2. The single most important factor in the success of any intervention is the quality of the relationship between a professional and a family. In other words, if a family doesn’t trust and respect a professional, they will never listen to them nor change their behaviours in response to professional input.

The Troubled Families programme draws heavily upon both of these insights. By assigning a key worker to each family to work with parents intensively over a significant period of time, the programme seeks to build adult capability through developing trusted relationships. The value of this way of working becomes clear when you listen to the stories of individual families whose lives have been improved (if not yet ‘turned around’) by the dedication and commitment of practitioners all over the country.

3. The resilience of the community as a whole matters. Adult capability exists as part of a system, in which the quality of relationships within the wider community is absolutely essential. For the effects of an intervention to be genuinely sustainable, it must recognise that, in its absence, caregivers will rely upon each other, their extended family and community networks of support.

Our own work, especially the Thriving Communities programme with Derbyshire County Council over the past four years, has deepened our understanding of this point..
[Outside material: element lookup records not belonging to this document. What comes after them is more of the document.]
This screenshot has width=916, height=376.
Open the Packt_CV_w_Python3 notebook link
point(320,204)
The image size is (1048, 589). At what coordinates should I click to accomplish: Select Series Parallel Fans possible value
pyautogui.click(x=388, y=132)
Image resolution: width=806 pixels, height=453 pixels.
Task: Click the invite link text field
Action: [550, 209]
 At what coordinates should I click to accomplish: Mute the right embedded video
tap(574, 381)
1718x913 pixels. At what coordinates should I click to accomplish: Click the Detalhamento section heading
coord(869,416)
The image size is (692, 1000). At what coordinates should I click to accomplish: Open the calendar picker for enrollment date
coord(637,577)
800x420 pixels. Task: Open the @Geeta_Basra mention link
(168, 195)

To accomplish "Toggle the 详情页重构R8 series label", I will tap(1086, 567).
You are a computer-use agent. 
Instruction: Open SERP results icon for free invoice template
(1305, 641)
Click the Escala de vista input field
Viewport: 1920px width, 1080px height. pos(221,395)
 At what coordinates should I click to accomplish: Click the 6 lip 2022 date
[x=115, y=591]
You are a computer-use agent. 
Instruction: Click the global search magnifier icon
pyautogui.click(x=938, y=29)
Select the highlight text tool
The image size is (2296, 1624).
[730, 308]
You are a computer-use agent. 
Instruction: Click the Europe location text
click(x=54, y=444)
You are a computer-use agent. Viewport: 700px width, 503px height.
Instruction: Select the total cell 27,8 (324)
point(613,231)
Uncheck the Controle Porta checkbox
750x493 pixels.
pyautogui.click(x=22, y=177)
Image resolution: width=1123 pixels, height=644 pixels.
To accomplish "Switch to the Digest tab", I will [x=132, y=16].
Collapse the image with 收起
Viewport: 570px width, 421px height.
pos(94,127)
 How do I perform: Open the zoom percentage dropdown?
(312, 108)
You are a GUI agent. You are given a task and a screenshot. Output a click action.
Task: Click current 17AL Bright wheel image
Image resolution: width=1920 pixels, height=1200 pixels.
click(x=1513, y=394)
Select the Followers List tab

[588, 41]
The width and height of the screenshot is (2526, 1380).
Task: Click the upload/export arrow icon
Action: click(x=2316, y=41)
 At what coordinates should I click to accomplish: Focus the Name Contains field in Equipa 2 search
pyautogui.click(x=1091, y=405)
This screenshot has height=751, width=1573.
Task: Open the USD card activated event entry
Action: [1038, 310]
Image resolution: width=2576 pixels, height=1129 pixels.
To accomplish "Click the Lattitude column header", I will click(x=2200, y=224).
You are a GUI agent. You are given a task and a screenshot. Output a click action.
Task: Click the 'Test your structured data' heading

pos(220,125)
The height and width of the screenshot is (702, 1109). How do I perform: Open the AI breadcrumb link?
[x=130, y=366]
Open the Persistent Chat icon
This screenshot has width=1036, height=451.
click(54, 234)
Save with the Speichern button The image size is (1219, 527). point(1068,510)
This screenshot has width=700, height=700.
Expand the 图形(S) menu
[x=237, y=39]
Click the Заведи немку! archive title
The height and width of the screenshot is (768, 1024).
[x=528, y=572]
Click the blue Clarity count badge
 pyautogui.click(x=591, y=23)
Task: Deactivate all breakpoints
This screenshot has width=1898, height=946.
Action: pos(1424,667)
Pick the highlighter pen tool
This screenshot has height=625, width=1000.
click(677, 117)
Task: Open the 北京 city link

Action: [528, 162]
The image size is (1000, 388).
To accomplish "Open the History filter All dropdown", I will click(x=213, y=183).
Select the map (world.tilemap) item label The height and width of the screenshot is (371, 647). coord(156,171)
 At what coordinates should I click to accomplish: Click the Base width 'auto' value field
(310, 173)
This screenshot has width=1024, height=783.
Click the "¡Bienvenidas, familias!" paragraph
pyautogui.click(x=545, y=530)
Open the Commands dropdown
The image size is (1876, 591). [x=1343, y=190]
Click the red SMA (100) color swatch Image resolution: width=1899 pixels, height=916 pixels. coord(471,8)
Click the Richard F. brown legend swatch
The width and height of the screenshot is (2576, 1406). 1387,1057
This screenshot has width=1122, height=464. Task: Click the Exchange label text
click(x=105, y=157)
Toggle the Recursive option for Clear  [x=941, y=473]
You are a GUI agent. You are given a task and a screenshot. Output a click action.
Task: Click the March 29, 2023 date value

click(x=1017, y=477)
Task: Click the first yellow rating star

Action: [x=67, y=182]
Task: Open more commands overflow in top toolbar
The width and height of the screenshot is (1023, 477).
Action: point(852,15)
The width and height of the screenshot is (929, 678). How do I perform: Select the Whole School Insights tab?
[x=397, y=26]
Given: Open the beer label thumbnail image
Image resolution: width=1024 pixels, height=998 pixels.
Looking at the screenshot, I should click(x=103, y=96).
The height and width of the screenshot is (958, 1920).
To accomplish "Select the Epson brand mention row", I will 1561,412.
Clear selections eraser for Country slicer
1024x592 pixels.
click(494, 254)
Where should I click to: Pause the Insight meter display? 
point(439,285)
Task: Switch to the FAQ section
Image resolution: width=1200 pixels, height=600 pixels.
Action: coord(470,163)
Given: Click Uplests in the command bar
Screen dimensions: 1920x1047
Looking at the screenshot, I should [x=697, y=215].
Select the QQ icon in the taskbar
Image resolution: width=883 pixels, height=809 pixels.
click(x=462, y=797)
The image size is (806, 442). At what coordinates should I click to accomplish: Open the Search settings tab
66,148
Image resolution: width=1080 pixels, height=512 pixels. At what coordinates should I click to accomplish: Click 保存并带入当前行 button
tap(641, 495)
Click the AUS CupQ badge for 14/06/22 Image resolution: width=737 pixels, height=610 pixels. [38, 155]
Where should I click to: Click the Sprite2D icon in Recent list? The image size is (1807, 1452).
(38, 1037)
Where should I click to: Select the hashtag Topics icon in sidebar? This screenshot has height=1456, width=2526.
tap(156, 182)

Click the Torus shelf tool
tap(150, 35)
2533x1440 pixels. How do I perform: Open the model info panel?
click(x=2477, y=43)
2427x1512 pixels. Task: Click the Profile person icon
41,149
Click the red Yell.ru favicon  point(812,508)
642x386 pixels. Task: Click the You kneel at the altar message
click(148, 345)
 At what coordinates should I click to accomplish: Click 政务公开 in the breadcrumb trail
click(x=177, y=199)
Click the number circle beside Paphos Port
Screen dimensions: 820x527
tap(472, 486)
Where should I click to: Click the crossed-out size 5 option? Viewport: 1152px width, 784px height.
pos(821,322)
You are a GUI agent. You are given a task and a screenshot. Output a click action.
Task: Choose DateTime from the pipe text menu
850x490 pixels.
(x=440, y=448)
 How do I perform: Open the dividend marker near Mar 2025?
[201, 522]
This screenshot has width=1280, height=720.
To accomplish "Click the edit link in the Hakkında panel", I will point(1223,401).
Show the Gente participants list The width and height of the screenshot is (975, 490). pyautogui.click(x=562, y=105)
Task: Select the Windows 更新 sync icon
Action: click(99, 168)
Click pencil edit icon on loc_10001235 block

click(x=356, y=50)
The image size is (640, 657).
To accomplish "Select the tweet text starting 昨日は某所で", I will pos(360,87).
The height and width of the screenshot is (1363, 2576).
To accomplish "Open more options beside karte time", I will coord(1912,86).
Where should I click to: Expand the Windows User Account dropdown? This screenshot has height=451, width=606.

Through spending time and working alongside local families to understand their needs and aspirations, we know that just below the Troubled Families thresholds are a large number of families who are just about coping under huge pressure. These are families with extraordinary resilience and willpower, and clear aspirations for themselves and their children. The pressures exerted on them on a daily basis prevent them from thriving, but they have emotional and practical support networks that stop them falling into crisis.

These families are, as the Prime Minister puts it, “just managing”, because their supportive, extended relationships hold them together. But they are stuck — caught in stasis, unable to progress.

While the Troubled Families programme targets individuals and families, Thriving Communities aims to build the capacity of the whole community, strengthening networks where they exist and creating them where they don’t — over time building sustainable support structures that will enable all families to thrive, not merely survive.

The real risk over the next five years is that a deteriorating economy and continued austerity will lead to many more families falling into the ‘just coping’ category, and more of them tipping into the Troubled Families cohort. Families who currently act as points of support for many others will no longer be able to do so, putting more pressure on services and the wider system as a whole.

Family policy should do more than just act as a safety net to avoid crisis. It should work with families to identify their hopes, goals and aspirations, and help create the stability and security that will help them to get there. Our evidence points to the need for and potential impact of place-based and whole-systems approaches, which would replace the Troubled Families programme with a strategy to create thriving families and thriving communities.